Ein weiterer Schwerpunkt der Nazis ist deren Kapitalismuskritik, die sich ebenfalls auf Volk und Nation bezieht. In ihrem Aufruf kritisieren sie den "volksfremden und raumlosen" Kapitalismus, bei dem die "Nutznießer die Großkonzerne und die kleine Kaste, die sie leitet" seien. Hiermit sind niemand anderes als jüdische Menschen gemeint, die angeblich die Wirtschaft und die Außenpolitik der USA und somit der gesamten Welt beherrschen sollen. Auch geht es den Nazis nicht wirklich darum, den Kapitalismus abzuschaffen, wenn sie an seine Stelle "raumorientierte nationale Volkswirtschaften" setzen, in denen der Arbeitsethos eine herausragende Rolle spielt. Denn die Abschaffung des Kapitalismus kann nur die Abschaffung der Logik von Lohnarbeit und Mehrwert und der auf ihn begründeten Konstrukte von Volk, Staat und Nation bedeuten. Es gibt keinen "besseren" Kapitalismus durch völkische, nationale und staatliche Ideologien. Vielmehr bedeuten diese eine Systemimmanenz, in der über Volksfeinde lamentiert wird, "wir alle Deutschland sind" und die Grenzen zwischen bürgerlichen und nazistischen Denkmustern letztendlich verschwimmen. So sind die Rassismen der "bürgerlichen Mitte" - etwa die Einschränkung der Bewegungsfreiheit von Flüchtlingen, deren Unterbringung in menschenunwürdigen Heimen, ihre Internierung in Abschiebeknästen oder die Unterscheidung in "nützliche Ausländer" und "solche, die uns ausnutzen" - Anknüpfungspunkte für die Argumentation der Nazis.
Dass diese nicht vorwiegend aufgrund ihrer nationalistischen und rassistischen Inhalte in Jena unerwünscht sind, zeigt der Umgang der Stadt mit dem Fest der Völker in den vergangenen zwei Jahren.
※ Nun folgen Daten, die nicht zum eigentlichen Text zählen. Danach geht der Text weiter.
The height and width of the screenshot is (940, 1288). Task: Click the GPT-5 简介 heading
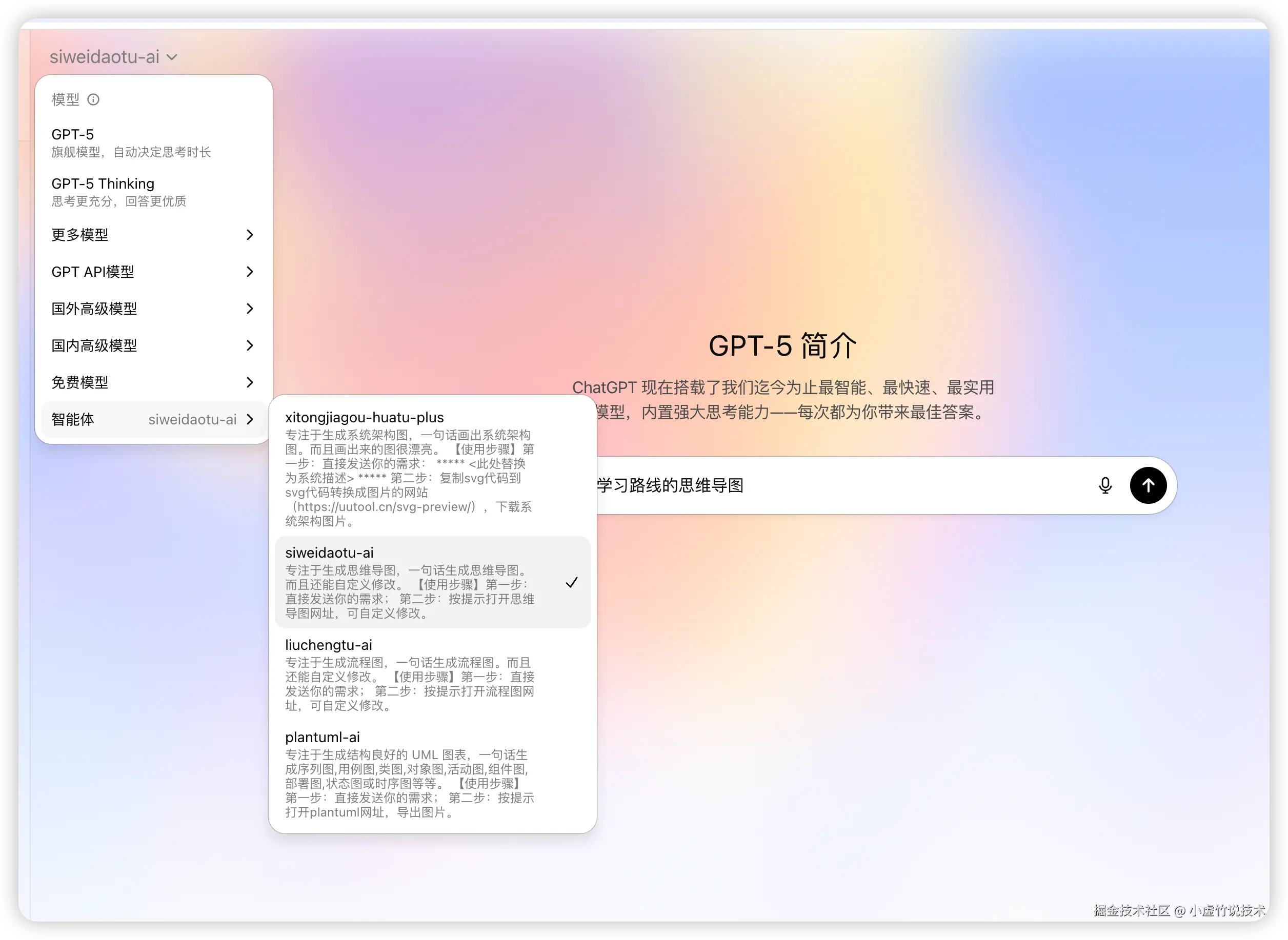(782, 345)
Die LokalpolitikerInnen und Zivilgesellschaft treibt eher die Sorge um den Wirtschaftsstandort und das Ansehen der Stadt an. So gab es seitens der Behörden niemals eine inhaltliche Auseinandersetzung mit der Veranstaltung der Nazis. Für die Verbotsverfügungen wurde sich auf Formalitäten des Versammlungsrechts bezogen, nicht aber auf die Verherrlichung des Nationalsozialismus durch die Redner und Blood & Honour-Bands. Im letzten Jahr wurden nicht nur das Fest der Völker, sondern auch alle antifaschistischen Gegenkundgebungen verboten und diese damit letztendlich auf eine Stufe gestellt.
Nachdem es vor zwei Jahren durch eine sogenannte Besetzung des eigentlichen Veranstaltungsortes scheinbar gelungen war, das Fest gestört oder sogar verhindert zu haben, feierte sich das Bündnis gegen Rechts auf der Johannisstraße mit Bier, Musik und Kaffee. Währenddessen konnten die Nazis ungehindert ihr Fest der Völker am Stadtrand veranstalten. Der Tag wurde von der Zivilgesellschaft als Sieg gegen die Nazis verbucht. Dabei wurde - getreu dem Motto "Aus den Augen, aus dem Sinn" - außer Acht gelassen, dass weder die Nazis noch ihre Ideologie mit der administrativen Verlegung des Festes der Völker aus Jena verschwinden werden. Es geht nicht um die Frage, wer die bunteren Feste feiert. Zum einen muss Neonazis direkt und unmissverständlich gezeigt werden, dass es keinen Platz für sie gibt, zum anderen gilt es, die gesellschaftlichen Ursachen, die deren Existenz ermöglichen, und ihre bereits vorhandenen Strukturen zu bekämpfen.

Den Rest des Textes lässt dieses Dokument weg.